Participation involves injections and filling out questionnaires.
Study lasts for about three months.
Aims to improve pain management and daily quality of life.
Open to adults aged 18 and over with this specific type of pain.

Who may be eligible?

This study is welcoming adults aged 18 and over, both men and women, who are experiencing neck and arm pain that spreads from the neck, known as cervicobrachial neuralgia.

To be considered for the study, you'll likely need to meet specific health criteria that the doctors will discuss with you. These criteria are put in place to ensure the safety of participants and to make sure the study results are clear and meaningful. For example, they'll want to make sure your particular type of pain is what they are studying.

If you're interested, the study doctors will go through your medical history and current health with you. This will help them decide if this study is the right fit for you and if it's safe for you to take part.

Quick self-check

Are you 18 years old or older?
Do you have chronic neck and arm pain that spreads from your neck?
Are you willing to attend several appointments over three months?
Are you comfortable filling out questionnaires about your pain and well-being?

This is a guide only — the research team will confirm whether you can take part.

What does participation involve?

If you decide to take part in this study, it would involve several visits over about three months. At the start, you would have an injection in your neck – either the study medication (steroid) or a dummy injection (salt water). You wouldn't know which one you received. You would be asked to keep track of your pain levels using a simple rating scale, from 0 to 100, where 0 is no pain and 100 is the worst pain imaginable. You'd also complete questionnaires about your neck pain, how it affects your daily activities, and your general quality of life. These questionnaires would be done at different times: at 15 days, and then at 1, 2, and 3 months after your injection.

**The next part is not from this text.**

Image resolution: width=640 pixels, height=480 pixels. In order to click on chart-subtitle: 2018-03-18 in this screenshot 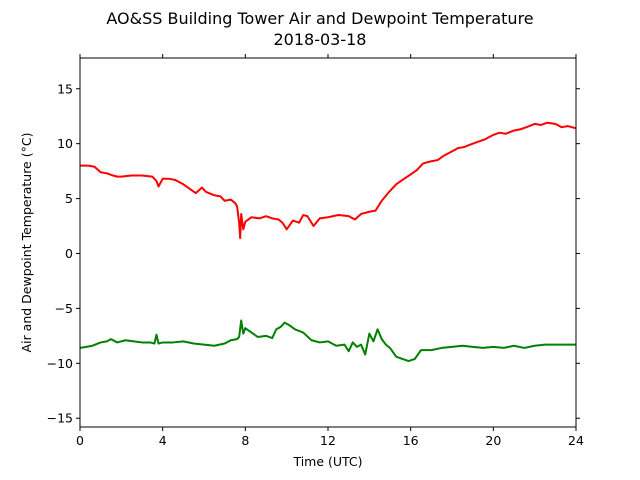, I will do `click(320, 40)`. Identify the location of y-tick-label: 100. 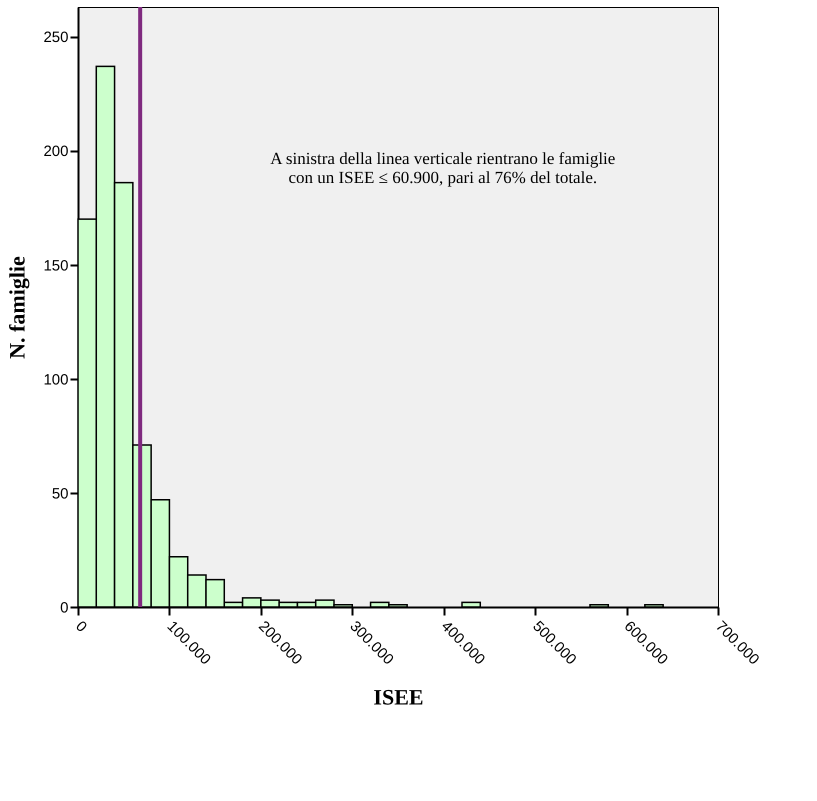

The study will also track if you need to take any pain relief medicines and if you experience any side effects. The total duration of your active participation, including follow-up, would be around three months.

Potential risks and benefits

Taking part in a study like this could potentially help you find relief from your neck and arm pain, or it could help future patients by providing valuable information about this treatment. However, there are also potential risks, as with any medical procedure. Injections carry a small risk of discomfort, bruising, infection, or other side effects. You will be closely monitored for any adverse events throughout the study. Remember, participation is completely voluntary; you have the right to withdraw from the study at any time without giving a reason, and this decision will not affect your usual medical care.

Locations (1)

—
France

Common questions

What kind of pain is this study looking at?

This study is for neck and arm pain that spreads from the neck, called cervicobrachial neuralgia.

What is the injection made of?

You would receive either an injection with a steroid medicine called Dexamethasone, or a salt water (placebo) injection.

How long will I be in the study?

Your active participation, including follow-up, would last for about three months.

Will I know if I get the real medicine or the dummy injection?

No, you won't know which injection you receive. This helps to ensure the study results are unbiased.

Can I stop participating if I want to?

Yes, you are free to leave the study at any time without it affecting your medical care.